Kemiskinan yang semakin meningkat juga ditandai dengan menurunnya Indek Pembangunan Manusia (IPM) Indonesia dibandingkan dengan negara lainnya. Pada tahun 2002, IPM Indonesia menurun menjadi peringkat 110 dari 173 negara dibandingkan dengan IPM tahun 2000 yang menduduki peringkat 109 dari 174 negara. Hal ini menunjukkan bahwa kemiskinan telah mengakibatkan menurunnya kualitas sumber daya manusia Indonesia. Jika hal ini tidak segera diatasi, maka diperkirakan akan menurunkan daya saing bangsa Indonesia dibandingkan dengan negara lainnya di dunia (UNDP, Human Development Index Report, 2002).
Kelompok yang paling terkena dengan kemiskinan adalah wanita dan anak-anak. Berdasarkan data unicef, tercatat bahwa Indonesia adalah negara yang paling parah terkena kemiskinan dibandingka negara lainnya di Asia Timur. Hal ini ditunjukkan dengan menurunnya Pendapatan Domestik Bruto sebesar 12.2% pada periode pertama tahun 1998 sehingga telah memunculkan peningkatan angka penduduk miskin sebanyak 20 juta. Didalamnya, sebanyak 2 juta anak Indonesia dibawah usia 5 tahun telah kekurangan gizi akibat keluarga tidak mampu menyediakan makanan yang cukup bagi wanita dan anak-anak (Unicef, The United Nations Children’s Fund, 2000)

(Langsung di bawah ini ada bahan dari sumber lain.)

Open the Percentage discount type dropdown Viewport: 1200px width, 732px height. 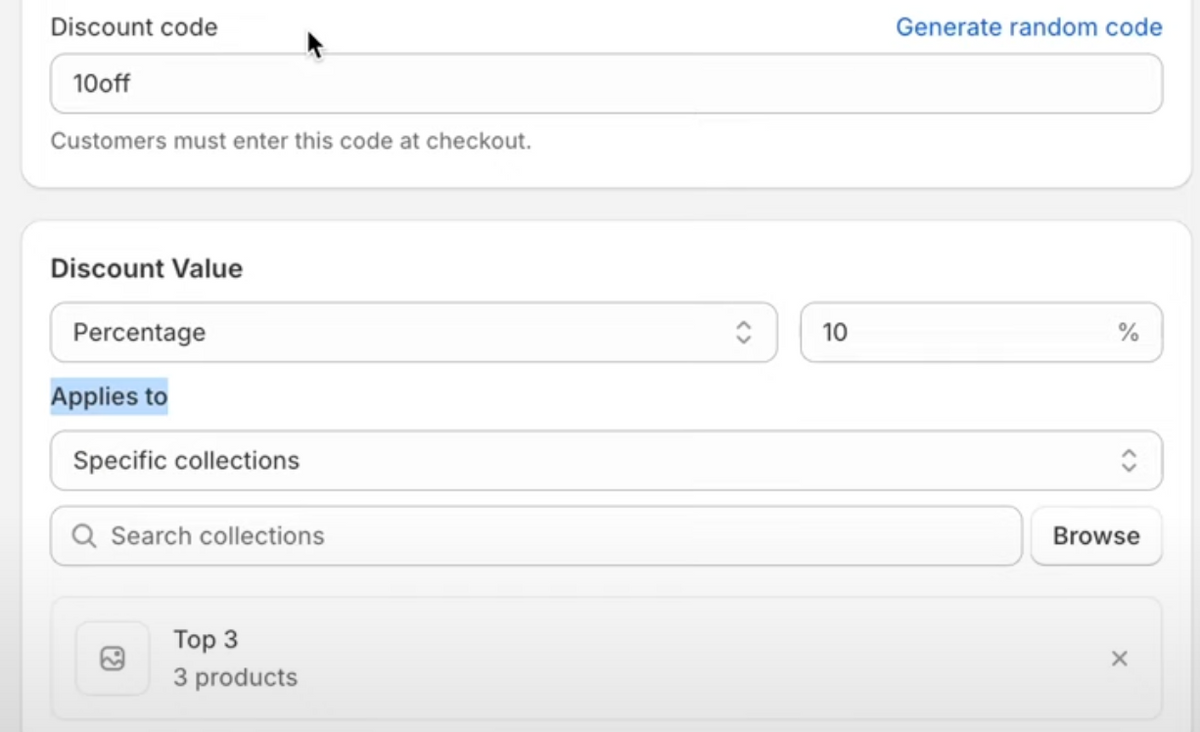tap(400, 332)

Secara spatial, ketimpangan antara Kawasan Barat Indonesia (KBI) dan Kawasan Timur Indonesia (KTI) telah menunjukkan terjadinya kemiskinan di Bagian Timur Indonesia. Kondisi ini ditunjukkan oleh indikator sebagai berikut :
• Indeks Pembangunan Manusia (IPM) : KBI (65,7) sedangkan KBI (62,9) pada tahun 1999.

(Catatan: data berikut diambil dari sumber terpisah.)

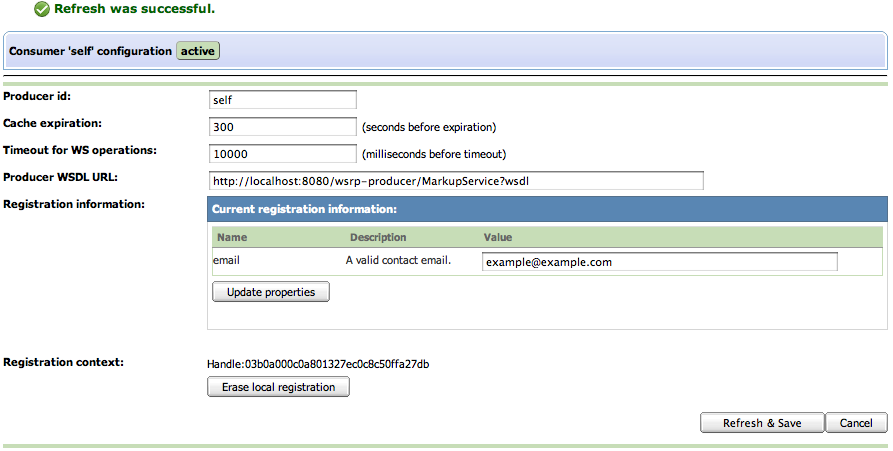893x451 pixels.
Task: Cancel the consumer configuration changes
Action: (x=856, y=423)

• Indeks Kemiskinan Manusia (IKM) : KBI (24,8) sedangkan KTI (27,7) pada tahun 1998.
• Kontribusi terhadap Pendapatan Domestik Bruto : KBI (81%) sedangkan KTI (19%).
• Kontribusi Sektor Pertanian : KBI (78%) sedangkan KTI (22%).
• Kontribusi Sektor Industri : KBI (90%) sedangkan KTI (10%).
• Penanaman Modal Dalam dan Luar Negeri : KBI (80,5%) sedangkan KTI (19,5%) untuk penanaman modal dalam negeri. Sedangkan untuk penanaman modal luar negeri KBI (86,5%) dibandingkan dengan KTI (13,5%).
Disamping itu, kemiskinan juga terjadi di dalam kawasan berupa terdapatnya kawasan kumuh, kawasan dengan sarana dan prasarana yang kurang memadai, dan kawasan illegal (squatter). Mengingat kondisi ini, penyelesaian kemiskinan dengan pendekatan spatial melalui penataan ruang menjadi penting sehingga masalah kemiskinan dapat diselesaikan secara ber sinergi dan menyeluruh.
Pada prinsipnya, pendekatan yang dilakukan dalam menyelesaikan permasalahan kemiskinan harus bersifat multidimensional mengingat penyebab dari kemiskinan tidak hanya merupakan masalah fisik akan tetapi juga menyangkut permasalahan ekonomi, sosial, dan budaya. Berdasarkan hal tersebut, penanggulangan kemiskinan melalui penataan ruang perlu dilakukan bersama-sama oleh pelaku pembangunan baik pemerintah maupun masyarakat. Dalam mengatasi permasalahan pembangunan tidak hanya institusi formal saja yang harus diperbaiki tetapi juga institusi informal seperti norma dan adat istiadat masyarakat harus pula dirubah (North, 1990). Dengan demikian terjadi kesepakatan bersama untuk berupaya meningkatkan pembangunan dalam mengatasi kemiskinan.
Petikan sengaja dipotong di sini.